═══ Material shown ═══
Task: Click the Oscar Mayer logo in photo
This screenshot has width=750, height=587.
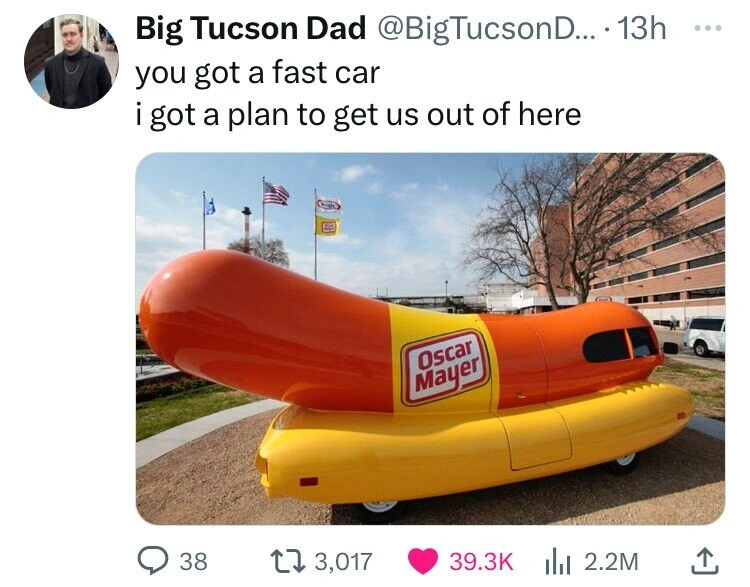Action: 446,367
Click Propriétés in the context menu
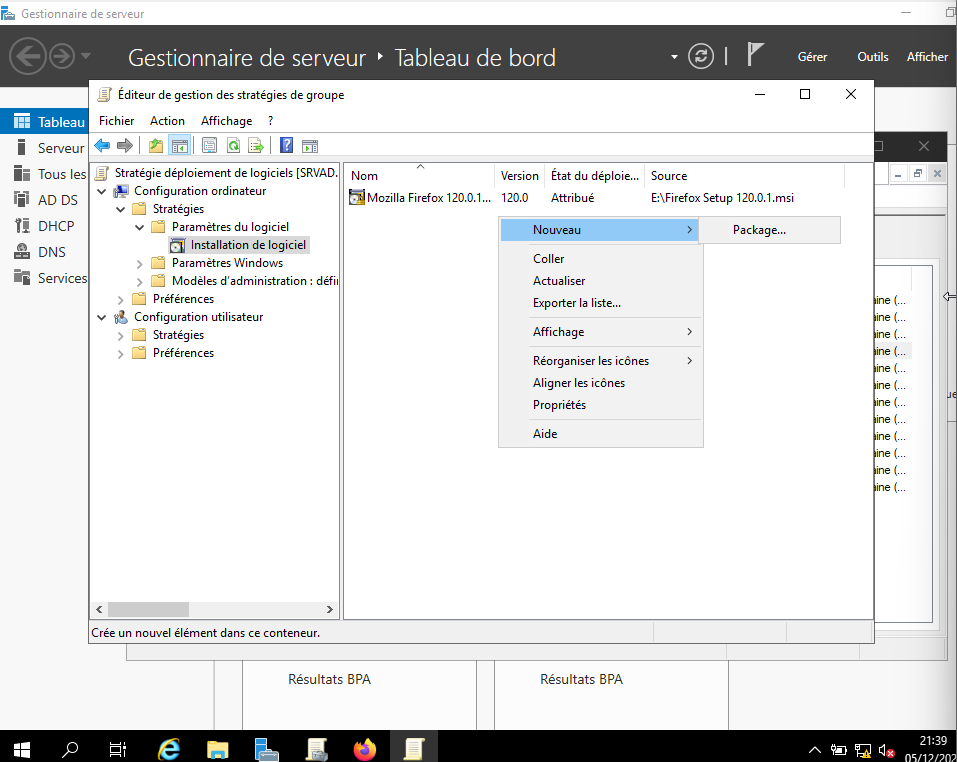The height and width of the screenshot is (762, 957). coord(559,405)
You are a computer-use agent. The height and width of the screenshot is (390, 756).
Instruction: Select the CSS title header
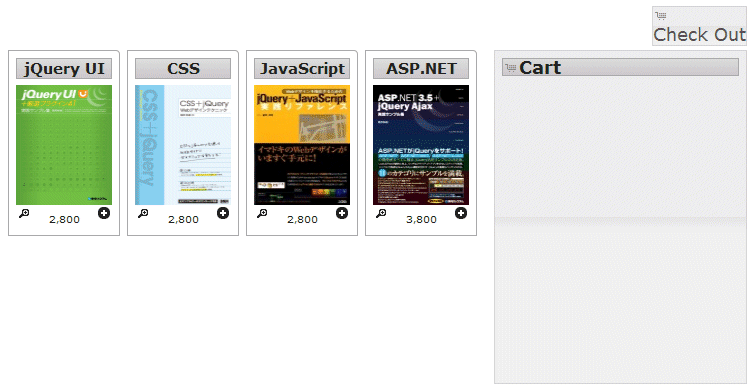point(183,68)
═══
> _Exercise goal_
Type out all of the material above again line for line, omitting the pictures.

> _Answer to this task_
Task: Click the Oscar Mayer logo in photo
This screenshot has width=750, height=587.
Action: 446,367
Click Propriétés in the context menu
The height and width of the screenshot is (762, 957). coord(559,405)
You are a computer-use agent. The height and width of the screenshot is (390, 756).
Instruction: Select the CSS title header
point(183,68)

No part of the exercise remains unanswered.